Epidermal growth factor receptor R521K polymorphism shows favorable outcomes in KRAS wild-type colorectal cancer patients treated with cetuximab-based chemotherapy

Abstract

The R521K polymorphism of epidermal growth factor receptor has attenuated affinity in ligand binding and proto-oncogene induction, which may affect the efficacy of cetuximab. We analyzed the effect of this polymorphism on the outcome of 112 patients with KRAS wild-type metastatic colorectal carcinoma treated with first-line cetuximab plus FOLFOX-4. The associations of this polymorphism with vascular endothelial growth factor (VEGF) expression and clinicopathologic characteristics were also examined. The results showed that the frequencies of the G/G, G/A, and A/A genotypes were 32.1% (n = 36), 42.9% (n = 48), and 25.0% (n = 28), respectively. A marked decrease in VEGF expression levels (66.7% vs 28.9%, P < 0.01) was observed in patients with 521A allele variants (Arg/Lys or Lys/Lys), which were associated with a decreased tumor size (55.6% vs 31.6%, P = 0.02), good histological differentiation (63.9% vs 85.5%, P = 0.01), decreased lymphovascular invasion (69.4% vs 39.5%, P < 0.01), and a higher response rate to cetuximab plus FOLFOX treatment (55.6% vs 78.9%, P = 0.01). In addition, this polymorphism was associated with a longer progression-free period (P = 0.001) and overall survival (P = 0.001). By multivariate analysis, this polymorphism was also identified as an independent prognostic factor. These data suggest that the R521K polymorphism of epidermal growth factor receptor, by reducing its activation and a consequential downregulation of its target genes, including VEGF, could be a key determinant of an increased response to cetuximab-based chemotherapy and a longer survival for KRAS wild-type colorectal carcinoma patients.

Figure 1

Representative patterns of different KRAS exon 1 genotypes.
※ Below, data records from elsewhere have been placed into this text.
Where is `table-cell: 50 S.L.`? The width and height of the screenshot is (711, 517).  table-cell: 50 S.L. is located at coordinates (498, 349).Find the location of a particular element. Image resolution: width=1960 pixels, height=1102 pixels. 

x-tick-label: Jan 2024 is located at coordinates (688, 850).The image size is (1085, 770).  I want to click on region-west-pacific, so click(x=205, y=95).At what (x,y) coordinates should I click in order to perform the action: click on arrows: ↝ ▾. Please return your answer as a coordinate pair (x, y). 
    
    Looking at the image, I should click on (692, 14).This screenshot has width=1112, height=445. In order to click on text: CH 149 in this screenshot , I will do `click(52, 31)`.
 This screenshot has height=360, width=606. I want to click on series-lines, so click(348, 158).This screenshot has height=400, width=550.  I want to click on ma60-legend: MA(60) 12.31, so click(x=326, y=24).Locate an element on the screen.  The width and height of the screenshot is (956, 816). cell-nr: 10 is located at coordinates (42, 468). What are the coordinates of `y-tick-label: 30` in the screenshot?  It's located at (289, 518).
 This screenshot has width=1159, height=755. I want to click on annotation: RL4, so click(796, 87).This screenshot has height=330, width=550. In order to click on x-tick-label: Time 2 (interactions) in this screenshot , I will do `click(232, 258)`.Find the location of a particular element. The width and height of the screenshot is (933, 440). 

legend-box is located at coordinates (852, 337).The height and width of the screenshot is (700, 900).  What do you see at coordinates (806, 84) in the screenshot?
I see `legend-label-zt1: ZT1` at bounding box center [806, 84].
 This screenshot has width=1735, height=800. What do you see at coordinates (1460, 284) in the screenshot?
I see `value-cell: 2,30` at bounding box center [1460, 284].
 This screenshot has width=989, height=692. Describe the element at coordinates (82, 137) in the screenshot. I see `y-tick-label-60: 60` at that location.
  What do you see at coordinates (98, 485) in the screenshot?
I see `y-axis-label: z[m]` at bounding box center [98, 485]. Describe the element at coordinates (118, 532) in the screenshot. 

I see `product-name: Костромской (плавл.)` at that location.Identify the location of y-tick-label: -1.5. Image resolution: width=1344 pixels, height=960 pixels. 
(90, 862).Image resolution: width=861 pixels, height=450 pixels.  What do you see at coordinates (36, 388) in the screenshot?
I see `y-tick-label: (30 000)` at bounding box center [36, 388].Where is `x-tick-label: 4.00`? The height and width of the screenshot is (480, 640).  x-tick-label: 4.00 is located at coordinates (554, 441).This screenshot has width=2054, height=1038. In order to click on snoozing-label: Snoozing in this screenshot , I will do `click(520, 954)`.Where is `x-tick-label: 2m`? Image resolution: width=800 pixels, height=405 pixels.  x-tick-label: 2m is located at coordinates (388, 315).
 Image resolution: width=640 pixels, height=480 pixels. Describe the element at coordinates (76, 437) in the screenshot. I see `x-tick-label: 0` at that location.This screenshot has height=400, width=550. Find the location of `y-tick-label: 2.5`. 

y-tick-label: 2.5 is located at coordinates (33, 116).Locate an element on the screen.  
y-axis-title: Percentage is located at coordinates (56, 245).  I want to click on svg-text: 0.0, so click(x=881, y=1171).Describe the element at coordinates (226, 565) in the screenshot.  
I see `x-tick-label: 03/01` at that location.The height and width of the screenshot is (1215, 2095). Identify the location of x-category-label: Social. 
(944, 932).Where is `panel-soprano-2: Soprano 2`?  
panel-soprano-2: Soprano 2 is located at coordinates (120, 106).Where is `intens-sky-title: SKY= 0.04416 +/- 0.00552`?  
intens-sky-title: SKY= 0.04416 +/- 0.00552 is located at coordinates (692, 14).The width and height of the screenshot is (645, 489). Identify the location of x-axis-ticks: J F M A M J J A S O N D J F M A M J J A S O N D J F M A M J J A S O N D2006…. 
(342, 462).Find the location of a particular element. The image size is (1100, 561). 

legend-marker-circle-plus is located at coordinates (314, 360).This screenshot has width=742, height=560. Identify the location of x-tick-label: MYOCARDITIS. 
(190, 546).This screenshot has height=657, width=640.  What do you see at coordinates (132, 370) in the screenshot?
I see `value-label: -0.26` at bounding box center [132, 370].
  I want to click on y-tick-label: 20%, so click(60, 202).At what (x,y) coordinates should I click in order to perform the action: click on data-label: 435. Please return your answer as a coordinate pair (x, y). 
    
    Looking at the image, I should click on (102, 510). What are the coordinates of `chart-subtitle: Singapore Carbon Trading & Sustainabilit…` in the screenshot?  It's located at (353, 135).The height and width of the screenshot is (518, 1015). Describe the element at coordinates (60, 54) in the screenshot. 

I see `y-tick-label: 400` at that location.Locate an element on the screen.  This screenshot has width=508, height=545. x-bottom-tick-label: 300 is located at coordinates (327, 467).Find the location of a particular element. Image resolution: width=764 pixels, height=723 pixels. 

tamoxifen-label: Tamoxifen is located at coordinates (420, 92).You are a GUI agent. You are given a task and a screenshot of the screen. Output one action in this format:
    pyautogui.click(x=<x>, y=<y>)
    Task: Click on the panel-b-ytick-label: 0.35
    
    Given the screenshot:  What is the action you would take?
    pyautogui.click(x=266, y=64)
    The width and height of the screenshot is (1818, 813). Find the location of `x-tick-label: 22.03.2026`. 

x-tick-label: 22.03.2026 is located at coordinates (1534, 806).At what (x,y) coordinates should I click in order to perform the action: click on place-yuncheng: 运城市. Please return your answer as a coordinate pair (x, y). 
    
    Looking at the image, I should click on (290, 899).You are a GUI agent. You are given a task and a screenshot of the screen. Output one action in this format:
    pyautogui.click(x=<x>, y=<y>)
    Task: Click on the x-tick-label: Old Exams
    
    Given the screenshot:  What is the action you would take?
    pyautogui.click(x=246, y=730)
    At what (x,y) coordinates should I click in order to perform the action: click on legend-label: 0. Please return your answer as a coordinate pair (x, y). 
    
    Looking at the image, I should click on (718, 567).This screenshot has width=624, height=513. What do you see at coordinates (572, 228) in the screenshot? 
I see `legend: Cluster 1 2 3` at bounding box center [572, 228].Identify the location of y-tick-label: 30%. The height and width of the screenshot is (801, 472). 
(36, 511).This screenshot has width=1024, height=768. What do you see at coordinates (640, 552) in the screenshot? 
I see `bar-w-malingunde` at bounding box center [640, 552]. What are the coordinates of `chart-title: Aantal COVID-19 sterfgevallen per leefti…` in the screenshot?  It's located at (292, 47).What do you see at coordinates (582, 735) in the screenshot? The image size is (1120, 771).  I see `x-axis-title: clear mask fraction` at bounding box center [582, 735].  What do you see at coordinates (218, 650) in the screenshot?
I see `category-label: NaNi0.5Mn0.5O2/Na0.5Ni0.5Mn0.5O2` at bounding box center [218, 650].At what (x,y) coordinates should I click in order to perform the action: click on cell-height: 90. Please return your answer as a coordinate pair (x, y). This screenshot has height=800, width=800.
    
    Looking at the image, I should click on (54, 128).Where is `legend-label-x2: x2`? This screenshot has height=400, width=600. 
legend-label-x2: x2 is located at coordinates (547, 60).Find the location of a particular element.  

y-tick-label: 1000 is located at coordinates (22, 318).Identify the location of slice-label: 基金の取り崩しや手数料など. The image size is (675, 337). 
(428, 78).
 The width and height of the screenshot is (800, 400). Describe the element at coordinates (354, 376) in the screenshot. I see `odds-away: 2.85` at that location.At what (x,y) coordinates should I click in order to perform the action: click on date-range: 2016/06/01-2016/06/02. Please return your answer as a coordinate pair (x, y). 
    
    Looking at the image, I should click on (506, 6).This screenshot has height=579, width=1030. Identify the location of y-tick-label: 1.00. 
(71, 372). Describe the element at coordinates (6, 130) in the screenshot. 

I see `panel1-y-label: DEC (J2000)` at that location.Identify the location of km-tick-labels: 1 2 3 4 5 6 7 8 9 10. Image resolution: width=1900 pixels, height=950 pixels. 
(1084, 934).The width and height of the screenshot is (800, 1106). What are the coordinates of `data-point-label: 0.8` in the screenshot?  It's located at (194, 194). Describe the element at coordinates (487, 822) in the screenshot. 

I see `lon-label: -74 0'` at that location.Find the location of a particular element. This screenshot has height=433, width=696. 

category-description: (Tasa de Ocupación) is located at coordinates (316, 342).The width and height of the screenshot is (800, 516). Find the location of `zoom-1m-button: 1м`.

The PCR products containing codons 12 and 13 of KRAS were amplified with PCR. After amplification, the PCR products were sequenced directly. wt, wild type.

Figure 2

Representative PCR‐RFLP patterns of different EGFR 521 genotypes. Genomic DNA obtained from patients' WBCs was subjected to PCR amplification. After being digested by Sty I, the PCR products were separated by agarose gel electrophoresis. Lanes 1, 4, 5, 6, and 8 represent G/A; lanes 2 and 7 represent A/A; lane 3 represents G/G. M, marker; UC, PCR product that has not been digested.

Figure 3

Representative immunohistochemical staining patterns of vascular endothelial growth factor (VEGF). The staining results for VEGF were divided into two groups, <10% and more than 10% positive cells, according to the percentage of carcinoma cells showing specific immune‐reactivity.

Figure 4

Epidermal growth factor receptor (EGFR) codon 521 G/A or A/A genotypes in KRAS wild‐type metastatic colorectal carcinoma patients are associated with longer progression‐free as well as overall survival. (A) Progression‐free survival curves of 112 metastatic colorectal carcinoma patients with different EGFR codon 521 genotypes were plotted by the Kaplan–Meier method (P = 0.001; log–rank test). (B) A similar method was used to plot overall survival curves (P = 0.001; log–rank test).